A Day in the Bog

by Seumas MacManus

Description

Seumas MacManus (1868-1960) was a Catholic Irish-American scholar and novelist, and a leader in the Celtic revival. Born in Ireland and having very little formal education, he nonetheless became a highly-sought writer and lecturer in the United States. MacManus is considered by many to be the last great storyteller of the Irish tradition, a good example being this essay, which captures the wholesome naturalness of the busy lives of a rural Irish family, the more natural for being subtly interlaced with prayer. His writings include The Donegal Wonder Book, Story of the Irish Race, Lad of the O'Friels, and Bold Blades of Donegal.

Larger Work

A Century of the Catholic Essay

Pages

90-94

Publisher & Date

Books for Libraries Press, Freeport, NY, 1946

DO YOU MIND the turf-cutting?

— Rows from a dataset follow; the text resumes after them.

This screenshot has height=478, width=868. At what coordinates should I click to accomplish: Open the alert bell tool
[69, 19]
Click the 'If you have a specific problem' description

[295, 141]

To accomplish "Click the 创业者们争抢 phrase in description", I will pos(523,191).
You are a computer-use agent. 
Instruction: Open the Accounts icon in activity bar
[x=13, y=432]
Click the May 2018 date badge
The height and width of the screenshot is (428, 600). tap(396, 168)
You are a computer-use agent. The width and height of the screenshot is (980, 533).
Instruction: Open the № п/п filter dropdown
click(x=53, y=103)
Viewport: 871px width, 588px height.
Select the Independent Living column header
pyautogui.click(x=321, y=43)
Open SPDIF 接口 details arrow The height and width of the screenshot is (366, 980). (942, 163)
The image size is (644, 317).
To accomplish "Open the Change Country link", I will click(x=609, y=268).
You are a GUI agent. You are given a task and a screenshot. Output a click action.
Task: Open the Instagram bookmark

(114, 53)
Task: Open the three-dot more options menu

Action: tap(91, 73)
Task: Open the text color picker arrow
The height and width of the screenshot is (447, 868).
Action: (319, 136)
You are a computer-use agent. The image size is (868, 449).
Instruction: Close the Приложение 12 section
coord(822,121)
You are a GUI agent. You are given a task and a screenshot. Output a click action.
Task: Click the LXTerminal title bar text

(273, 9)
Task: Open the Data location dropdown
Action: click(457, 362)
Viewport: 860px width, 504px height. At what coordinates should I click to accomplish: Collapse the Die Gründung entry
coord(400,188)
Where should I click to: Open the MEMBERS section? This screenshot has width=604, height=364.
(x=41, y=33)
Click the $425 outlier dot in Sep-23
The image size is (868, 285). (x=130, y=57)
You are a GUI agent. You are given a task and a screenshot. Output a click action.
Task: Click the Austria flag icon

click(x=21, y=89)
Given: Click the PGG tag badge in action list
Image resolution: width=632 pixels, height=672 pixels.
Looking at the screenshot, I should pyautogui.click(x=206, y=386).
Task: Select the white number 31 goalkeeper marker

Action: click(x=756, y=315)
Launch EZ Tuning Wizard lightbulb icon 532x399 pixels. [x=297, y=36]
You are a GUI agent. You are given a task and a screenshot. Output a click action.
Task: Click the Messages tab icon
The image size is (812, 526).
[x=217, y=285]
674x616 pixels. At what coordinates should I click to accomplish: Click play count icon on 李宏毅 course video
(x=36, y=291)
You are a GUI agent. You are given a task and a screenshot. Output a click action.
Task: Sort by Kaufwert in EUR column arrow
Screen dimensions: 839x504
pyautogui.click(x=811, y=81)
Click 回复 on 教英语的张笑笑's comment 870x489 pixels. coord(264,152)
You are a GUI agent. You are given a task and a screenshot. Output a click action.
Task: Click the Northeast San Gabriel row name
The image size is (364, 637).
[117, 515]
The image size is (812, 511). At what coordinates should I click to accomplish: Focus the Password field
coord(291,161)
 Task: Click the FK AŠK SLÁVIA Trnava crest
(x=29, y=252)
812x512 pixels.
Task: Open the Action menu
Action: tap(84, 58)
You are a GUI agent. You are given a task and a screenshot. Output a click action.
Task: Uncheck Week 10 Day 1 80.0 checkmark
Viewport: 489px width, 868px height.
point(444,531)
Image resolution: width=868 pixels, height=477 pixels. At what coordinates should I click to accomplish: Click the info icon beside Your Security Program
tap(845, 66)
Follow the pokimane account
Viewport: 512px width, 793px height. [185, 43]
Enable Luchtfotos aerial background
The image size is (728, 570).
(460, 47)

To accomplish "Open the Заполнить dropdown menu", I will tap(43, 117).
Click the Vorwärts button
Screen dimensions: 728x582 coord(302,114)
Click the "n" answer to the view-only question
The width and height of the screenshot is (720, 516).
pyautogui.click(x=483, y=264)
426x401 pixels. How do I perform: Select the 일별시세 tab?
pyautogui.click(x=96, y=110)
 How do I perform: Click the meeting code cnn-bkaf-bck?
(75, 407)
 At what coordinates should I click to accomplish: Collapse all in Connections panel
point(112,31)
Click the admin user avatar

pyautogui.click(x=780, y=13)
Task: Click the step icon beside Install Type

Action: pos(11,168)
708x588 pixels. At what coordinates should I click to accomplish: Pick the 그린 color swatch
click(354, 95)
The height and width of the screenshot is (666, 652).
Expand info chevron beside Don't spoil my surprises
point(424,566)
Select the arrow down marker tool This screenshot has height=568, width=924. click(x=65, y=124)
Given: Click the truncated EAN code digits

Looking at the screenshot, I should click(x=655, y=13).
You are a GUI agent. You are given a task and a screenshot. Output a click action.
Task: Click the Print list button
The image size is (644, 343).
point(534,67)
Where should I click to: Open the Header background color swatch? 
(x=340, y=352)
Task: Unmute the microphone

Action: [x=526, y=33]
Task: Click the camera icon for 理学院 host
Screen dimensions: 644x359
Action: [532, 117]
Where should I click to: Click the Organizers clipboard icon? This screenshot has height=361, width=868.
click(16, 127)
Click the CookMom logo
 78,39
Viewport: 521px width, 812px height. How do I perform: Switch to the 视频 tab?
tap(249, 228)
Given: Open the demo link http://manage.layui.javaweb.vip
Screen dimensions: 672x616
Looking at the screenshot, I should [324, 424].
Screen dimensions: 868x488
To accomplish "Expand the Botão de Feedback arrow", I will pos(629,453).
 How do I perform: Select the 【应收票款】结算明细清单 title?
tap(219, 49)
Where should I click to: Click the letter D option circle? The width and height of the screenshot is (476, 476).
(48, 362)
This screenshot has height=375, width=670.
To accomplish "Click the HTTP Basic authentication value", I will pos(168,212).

The turf-cutting in Donegal! the turf-cutting in the lone bogs, away from the far hills, in the merry May time, when the sun was bright and the air was balmy, and the first flowers were showing on the slopes, and the marsh-mallows by the wayside; and the milky-white cean-a-bhans were broidering the bogs; and the bee was humming, and the water-wagtail twittering; and the lark spilling his melody from above—when the bog, at most times lonely, was at length lively with the quick-working little groups that dotted it—the men and bigger boys fast plying the spade, and slinging the clean-cut turf high up into the eager hands that waited to catch it soft and sodden, and bear it back to the clear, dry ground behind, where the sun, and the wind, and the air would win the peat that should serve to feed a fine fire. Oh, the turf-cutting! the glorious turf-cutting! the happy turf-cutting! the turf-cutting in the bogs of Ireland!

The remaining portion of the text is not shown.